工数見積もりは、プロジェクトマネージャー(PM)としてプロジェクトの全体工数を正確に見積もるというレベルの話もあれば、個人の業務・タスクの時間見積もりに関する話の場合もあります。

今回お話しさせていただくのは、後者(個人の業務・タスクの時間見積もり)の話になります。


仕事を進めていく中で、私は自身が抱えている仕事の案件(タスク)の工数予測を積極的に自部門またはプロジェクトのマネージャーに伝達するようにしています。

これは、私の仕事が比較的工数を算出しやすい定形業務が多いというのも理由のひとつですし、このように工数管理を行っていくことで自己管理ができる人間だということを周囲にアピールして、周りからの信用を得たいというのもその理由としてあります。


そんな私の工数予測に対する考え方ですが、私が自分の仕事の工数を見積もるときに基準として考えるのは自分の力量ではなく他人の力量です。

自分以外の人間が行うとしたらどのくらいの時間がかかるだろうか、それが私の工数予測における考え方です。

工数見積もりは過小であっても過剰であってもいけない

工数見積もりに対する考え方は人それぞれです。

工数見積もりにおけるバッファ(余裕)の考え方もそのひとつです。

たとえばプロジェクトの工数予測を出す必要がある場合、たいていは想定外のことがひとつやふたつは起こりうるのだからバッファを十分に確保しておくべきだという考え方は当然あります。
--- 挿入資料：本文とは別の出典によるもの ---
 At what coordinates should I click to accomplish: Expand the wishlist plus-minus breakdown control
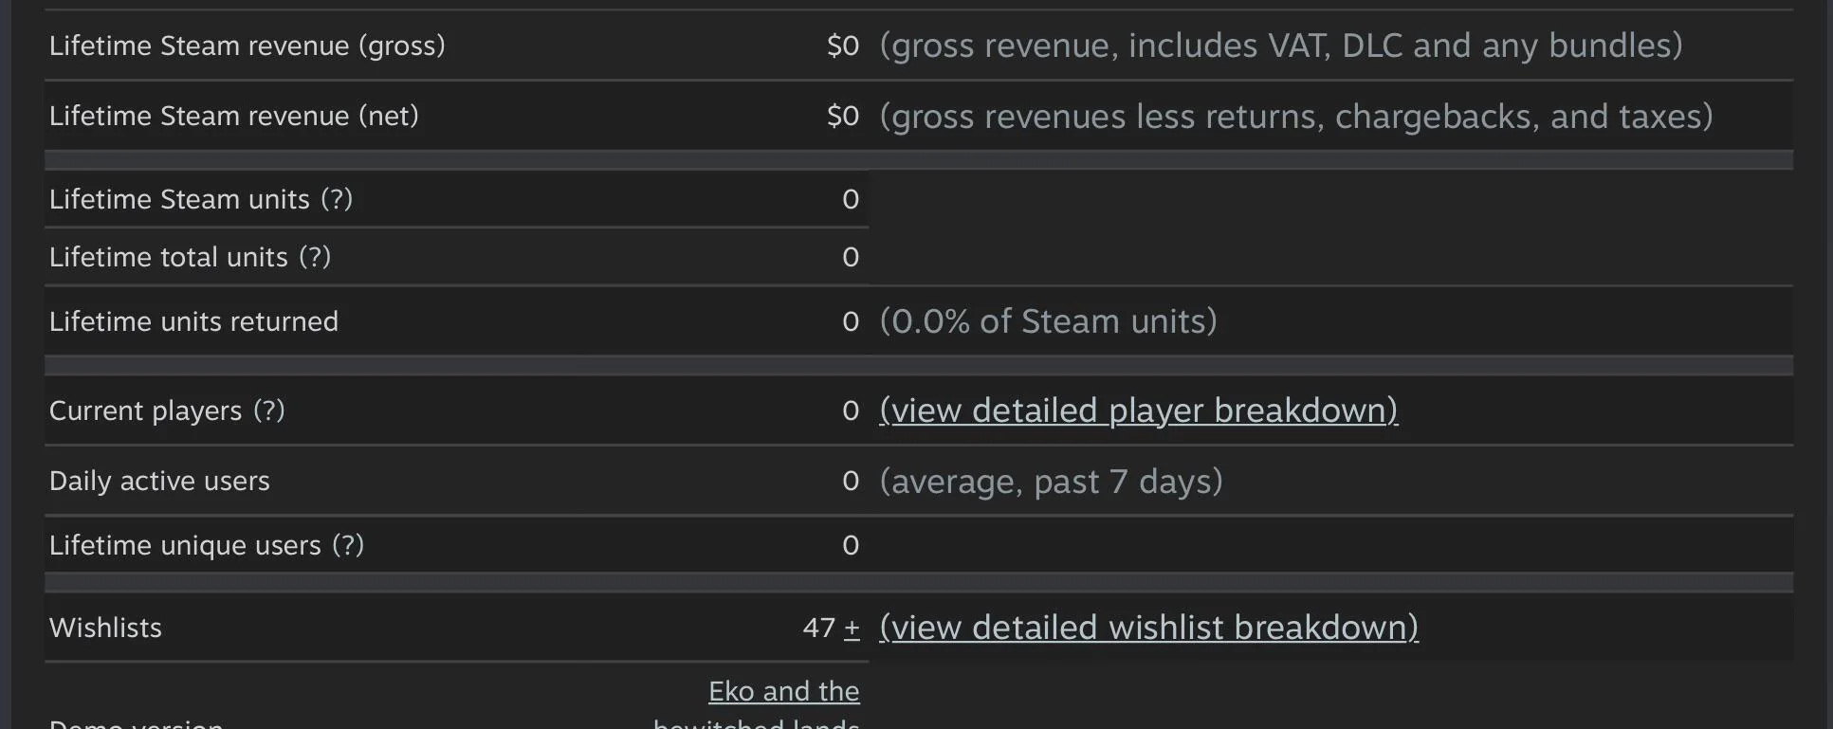tap(852, 627)
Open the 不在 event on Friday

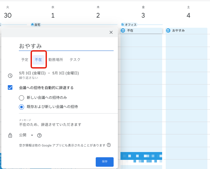(141, 31)
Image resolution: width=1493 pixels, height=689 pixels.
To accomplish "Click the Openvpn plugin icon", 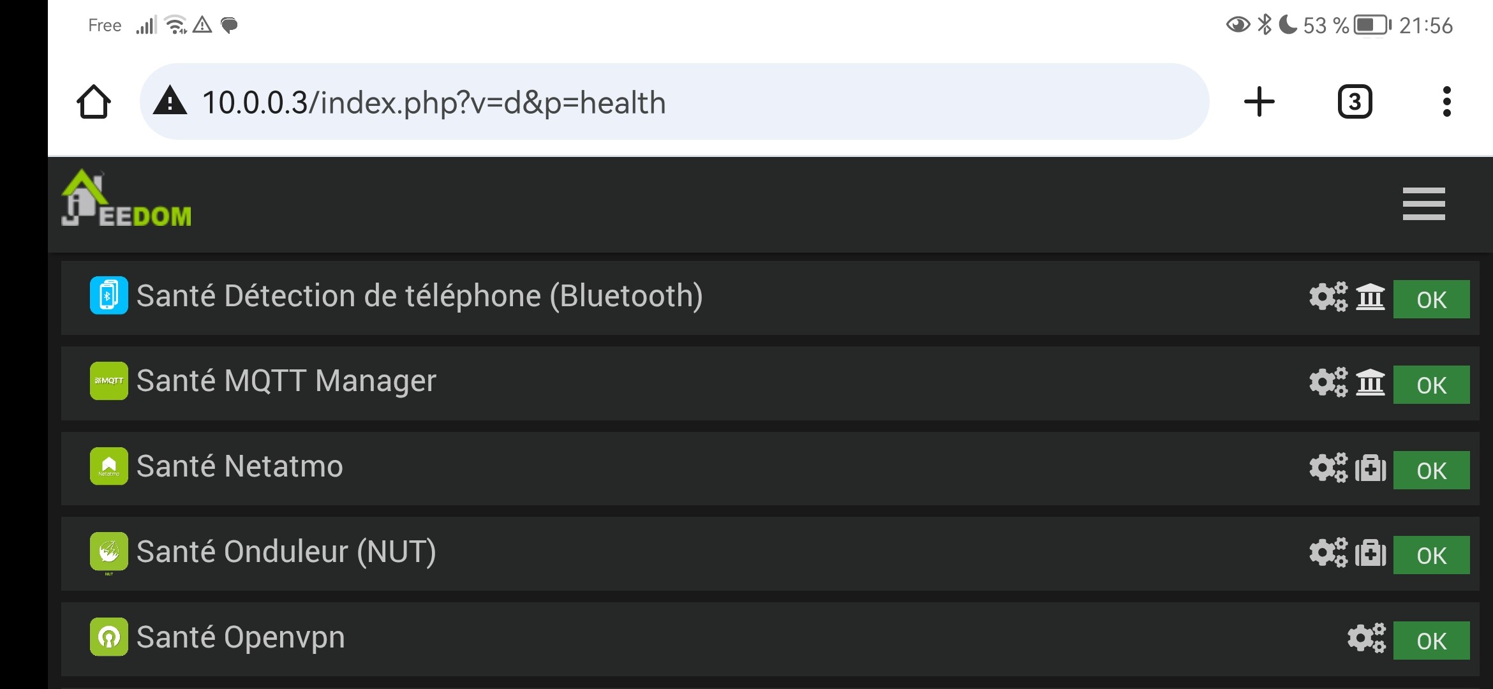I will 109,637.
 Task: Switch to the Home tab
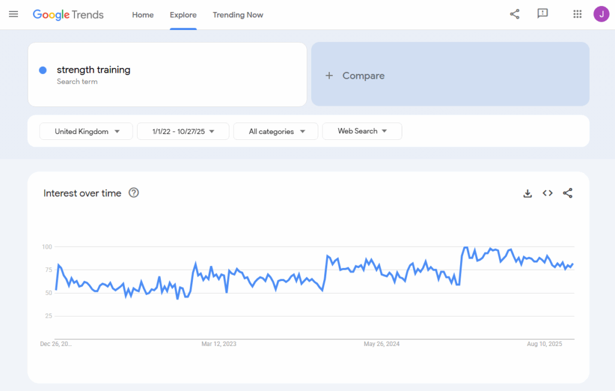coord(142,15)
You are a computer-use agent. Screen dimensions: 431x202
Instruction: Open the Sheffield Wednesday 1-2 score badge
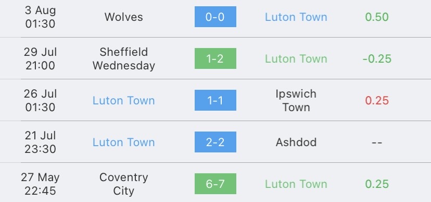[215, 58]
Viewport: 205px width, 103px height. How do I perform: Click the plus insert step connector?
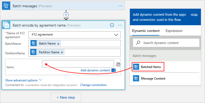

しかしながら、そういった「想定外のこと」の工数を見積もることなどできないのだからバッファは最小限に留めるべきだという考えも一方ではあります。

どちらの意見にも一理あるように思えます。


本来、工数見積もりは過小であっても過剰であってもいけないのです。

工数見積もりが過小なものであると、納期の遅延を招いたり計画上のコスト(人件費)との乖離を生んでしまったりもします。

かといって、工数設定では手堅く過剰なバッファを設ければいいという話でもありません。

各タスクに対して、標準的な工数、もしくは投入できる工数というのはある程度決まっているはずです。

ですから、そこから逸脱しない範囲での工数予測を立案する必要があるのです。


それは個人レベルの工数管理(時間管理)も同じです。

結局のところ、工数見積もりはいかに競争相手との競争力を維持しつつ楽ができるかという観点で決まるものだと思っています。

工数見積もりは自分の力量ではなく他人の力量から見積もる

まず初めに断っておくこととして、私は前述の通り自身のタスクの工数予測を積極的に展開していますが、この工数予測にはそれなり(かなり)のバッファを設けています。

それは、不足の事態を想定してというよりも、単純に自分が仕事で楽をするためです。

このような工数設定はあくまで相手との競争力という観点から決めるものだというのが私の考えです。

自分がその仕事をこなすのにどのくらいの時間を要するかが基準ではないのです。


これは価格設定と全く同じ話です。

原価が500円の品物があったとして、この品物をいくらで売るかを考えたときに、その基準となるのは同類の商品の値付けのはずです。

競合他社の多くが1,000円で売っているものをわざわざ600円や700円で売る必要などどこにもないわけです。


私は上記のような考えに従って自身の工数を立案しています。

つまり、部署内のほかの社員に対して競争力を維持できる、ほかの社員が提示する工数と同等またはそれよりもちょっとだけ少ない工数を提示するようにしています。

工数削減を目指すのであれば競争力を高めることが何よりも重要

最近は何かと業務効率化だの工数の削減だのうるさい世の中ですが、これを実現するには小手先のテクニックよりも意識的な変革を行うことのほうが効果的だと思ういます。

先ほど述べた考えに従うならば、私としては現状の作業工数を削減する必要はないと思っています。

自身の力量からすればかなりのバッファを設けた工数設定であっても、十分同僚たちとの競争力を維持できるものだと考えているからです。


ですから、もしも工数削減を目指すまたは要求してくるのであれば、もっとも必要なことは競争力を高めることであるというのが私の持論です。

私の作業工数を20%削減させたいのであれば、私が提示した作業工数よりも少なくとも15%程度は少ない工数で作業を完了できる従業員の存在が必要です。

そのような競争相手なくして、積極的に取り組めるはずもないのです。